SUMMIT, NJ — School administrators discussed the estimated budget impact of expanding school district’s universal half-day kindergarten into a free full-day program next year at their Jan. 17 meeting, drawing mixed reactions from residents.
Talk of adding full-day kindergarten for the 2019-2020 school year began last year and, according to Superintendent June Chang, the January exchange was the first of many budgetary discussions the school board will have before it comes up for a vote in March.
Chang and Lou Pepe, the assistant superintendent for business, laid out other factors that impact next year’s budget, including maintaining competitive salaries, preparing for health-benefits renewal, maintaining operational efficiency and multiyear planning for sustainability of quality and stabilization of tax impact.
Expanding kindergarten to a full day is estimated to cost $1.5 million annually. However, about $400,000 is already factored in as teacher salaries for the half-day program currently employed.
“Retaining fresh talent that we have already invested in and trained in district expectations, culture and practices reduces the initial impact of $1.5 million to $1.1 million,” Chang said at the meeting.
The net amount will have a 1.8 percent impact on the budget, according to Pepe.

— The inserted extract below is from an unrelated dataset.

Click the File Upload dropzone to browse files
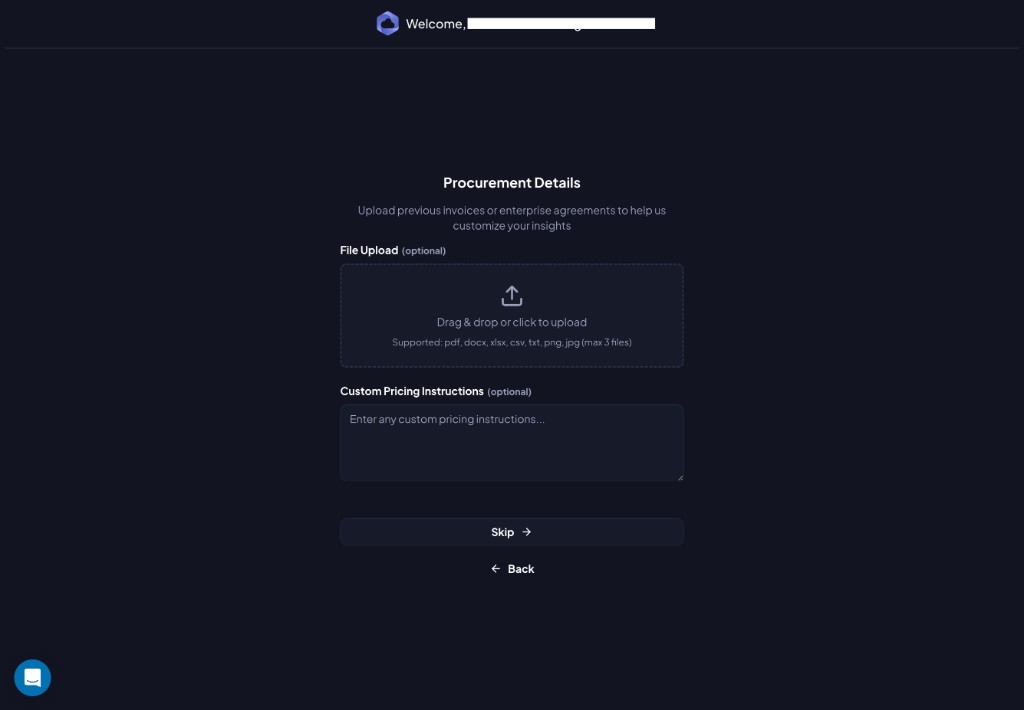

The district also expects to add four teachers at $260,000 and five aides at $177,735 for next year.
After the budget presentation, former Board of Education member James Freeman asked Chang to lay out the benefits of full-day kindergarten.
Chang said students entering first grade after completing a full-day program are better prepared, although most of the data is qualitative.
In addition to the free half-day kindergarten, the district currently offers a full day program that charges tuition. Admission to that program is based on a lottery system.
Parent Rachel Brennan expressed her support for the implementation of full-day kindergarten.
“The current system is inherently and undeniably not equal,” she said, adding that the uncertainty of not knowing the outcome forces some parents to make difficult decisions regarding their children’s education.
Former city Councilman Tom Getzendanner expressed his support for retaining the current tuition-based program.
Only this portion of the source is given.